RICHMOND, Va. -- Members of the Richmond Public Schools union, the Richmond Education Association, gathered Thursday to discuss ongoing issues with mold and building safety within the schools.

It’s an issue the group has been advocating for over the last year as staff and students reported conditions in schools were making some sick.

However, it recently came to a head in March, after results from RPS showed that nearly every school had visible signs of mold growth.

“Teacher and staff working conditions are student's learning conditions. Students can not have conducive learning environments if they are worried about getting sick. Building safety issues have just gotten out of hand," said one of the organizers.

Some attendees said they did not feel there was a clear timeline for when problems would eventually be resolved.

Others said they were hesitant to report issues due to a fear of retaliation.
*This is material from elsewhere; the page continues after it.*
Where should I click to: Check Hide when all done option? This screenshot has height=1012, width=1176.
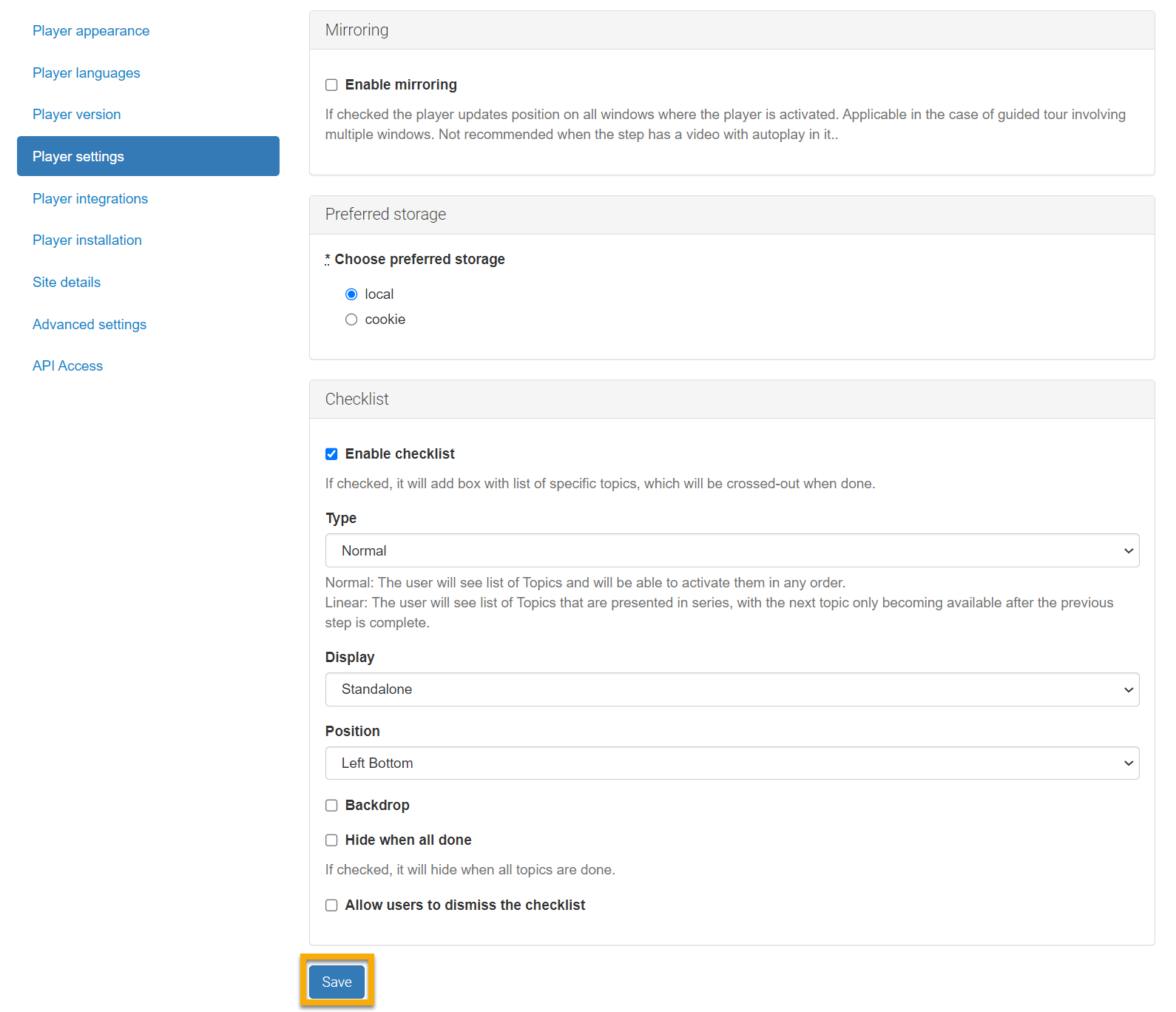point(332,840)
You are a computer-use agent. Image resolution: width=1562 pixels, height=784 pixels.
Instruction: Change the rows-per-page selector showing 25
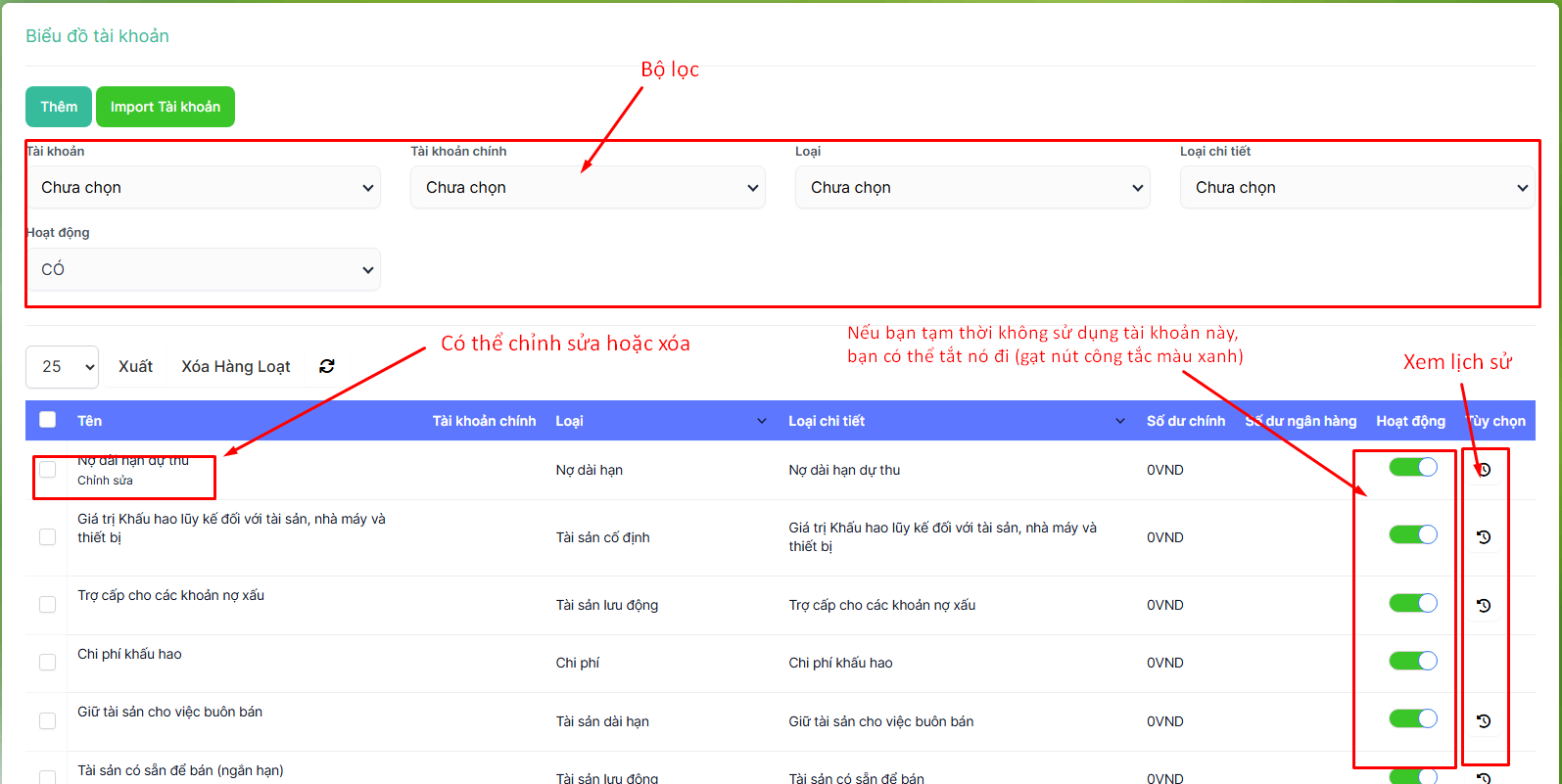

Some expressed they feel frustrated as nothing is being done to fix the widespread problems.

“You don’t necessarily have to have an underlying health condition to be negatively affected by these school conditions but if you do it puts you at an extremely increased risk depending on what you are dealing with," said one employee.

“I’ve talked to people who work at other schools, not the schools that I work at who go home and blow their nose and it’s black. They then move to another school and suddenly realize they aren’t sick all the time anymore," shared another.

A spokesperson for Richmond Public Schools emphasized that the reports show all schools are safe. They said the report showed that the mold count inside the schools was lower than outside the schools.

"Mold is a naturally occurring substance and cannot be totally eliminated," the spokesperson stated.

RPS said they’ve also fixed half of the smaller issues the report found and that more would be fixed over the next month.

They add they are also in the process of establishing their first Facilities Audit to review the status of all buildings they hope to have completed by the end of the summer to allow the board to determine budget needs.

REA said they are happy to see the school board is proposing resolutions around air quality in next year's budget.

However, they now are pushing their members to call on the city council to make changes to the budget, since the recent plan Richmond Mayor Levar Stoney proposed Wednesday doesn’t fully fund the RPS budget requests.

“We need to be turning people out to city council meetings to make a lot of noise and wear red and really show up for RPS," said an organizer.

The REA is calling on its members to show up to speak at the next city council meeting on April 12.

They are also asking them to reach out to their council members and speak at budget public hearings.